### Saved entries

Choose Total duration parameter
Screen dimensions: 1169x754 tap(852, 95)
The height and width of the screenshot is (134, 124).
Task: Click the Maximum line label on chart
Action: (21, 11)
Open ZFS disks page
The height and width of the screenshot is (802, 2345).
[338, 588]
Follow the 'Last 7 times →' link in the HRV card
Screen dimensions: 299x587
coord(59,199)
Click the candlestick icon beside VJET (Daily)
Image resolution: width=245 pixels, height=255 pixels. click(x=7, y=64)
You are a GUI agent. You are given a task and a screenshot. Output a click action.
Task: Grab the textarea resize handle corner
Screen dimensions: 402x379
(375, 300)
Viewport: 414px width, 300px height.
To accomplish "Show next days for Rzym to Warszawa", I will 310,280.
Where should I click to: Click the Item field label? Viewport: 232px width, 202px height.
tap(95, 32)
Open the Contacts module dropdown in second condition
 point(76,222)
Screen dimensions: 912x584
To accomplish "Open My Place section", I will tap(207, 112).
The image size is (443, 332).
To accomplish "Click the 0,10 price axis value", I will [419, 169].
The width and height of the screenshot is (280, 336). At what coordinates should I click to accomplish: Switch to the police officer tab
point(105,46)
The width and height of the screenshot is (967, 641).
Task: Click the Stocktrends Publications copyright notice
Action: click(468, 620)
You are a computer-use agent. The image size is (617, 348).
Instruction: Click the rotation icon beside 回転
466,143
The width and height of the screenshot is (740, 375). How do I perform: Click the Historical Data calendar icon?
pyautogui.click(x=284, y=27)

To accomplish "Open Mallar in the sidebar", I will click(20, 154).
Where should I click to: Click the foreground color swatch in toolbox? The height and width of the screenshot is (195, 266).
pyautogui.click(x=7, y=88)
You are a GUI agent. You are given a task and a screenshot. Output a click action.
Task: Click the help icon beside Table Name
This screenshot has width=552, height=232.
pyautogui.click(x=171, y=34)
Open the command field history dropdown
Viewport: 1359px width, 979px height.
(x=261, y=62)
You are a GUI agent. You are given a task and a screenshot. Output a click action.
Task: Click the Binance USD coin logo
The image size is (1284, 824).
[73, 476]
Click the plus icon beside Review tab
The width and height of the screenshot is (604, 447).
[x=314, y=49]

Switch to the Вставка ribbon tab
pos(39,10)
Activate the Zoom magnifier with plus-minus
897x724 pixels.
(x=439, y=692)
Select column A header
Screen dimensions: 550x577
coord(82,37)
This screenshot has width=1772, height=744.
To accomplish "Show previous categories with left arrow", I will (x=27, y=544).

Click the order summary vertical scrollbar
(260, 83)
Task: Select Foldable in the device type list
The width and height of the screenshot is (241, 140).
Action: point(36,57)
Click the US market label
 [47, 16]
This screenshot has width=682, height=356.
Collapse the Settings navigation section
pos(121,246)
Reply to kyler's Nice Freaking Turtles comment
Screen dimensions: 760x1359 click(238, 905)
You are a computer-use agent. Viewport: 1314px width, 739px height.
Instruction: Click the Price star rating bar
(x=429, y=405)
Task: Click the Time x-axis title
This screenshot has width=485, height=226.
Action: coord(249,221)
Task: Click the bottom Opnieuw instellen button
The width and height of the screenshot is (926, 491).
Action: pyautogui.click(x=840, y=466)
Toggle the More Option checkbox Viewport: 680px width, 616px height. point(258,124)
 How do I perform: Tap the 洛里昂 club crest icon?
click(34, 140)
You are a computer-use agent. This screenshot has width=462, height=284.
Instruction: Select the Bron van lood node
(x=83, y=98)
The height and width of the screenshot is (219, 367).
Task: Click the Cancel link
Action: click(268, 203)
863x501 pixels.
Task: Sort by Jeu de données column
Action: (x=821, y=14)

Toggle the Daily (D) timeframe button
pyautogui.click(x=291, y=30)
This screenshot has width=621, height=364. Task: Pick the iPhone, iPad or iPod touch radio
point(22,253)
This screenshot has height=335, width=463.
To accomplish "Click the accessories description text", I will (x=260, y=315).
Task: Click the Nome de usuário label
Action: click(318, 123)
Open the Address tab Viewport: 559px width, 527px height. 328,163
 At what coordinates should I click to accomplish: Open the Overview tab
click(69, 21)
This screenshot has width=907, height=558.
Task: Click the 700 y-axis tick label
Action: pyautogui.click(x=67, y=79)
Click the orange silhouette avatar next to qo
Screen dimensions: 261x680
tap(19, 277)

### Directions for this task
The answer is the lines above between the line holding "You are a computer-use agent. Viewport: 1314px" and the line holding "Task: Click the bottom", inclusive, each written out exactly, and no others.

### Reply
You are a computer-use agent. Viewport: 1314px width, 739px height.
Instruction: Click the Price star rating bar
(x=429, y=405)
Task: Click the Time x-axis title
This screenshot has width=485, height=226.
Action: coord(249,221)
Task: Click the bottom Opnieuw instellen button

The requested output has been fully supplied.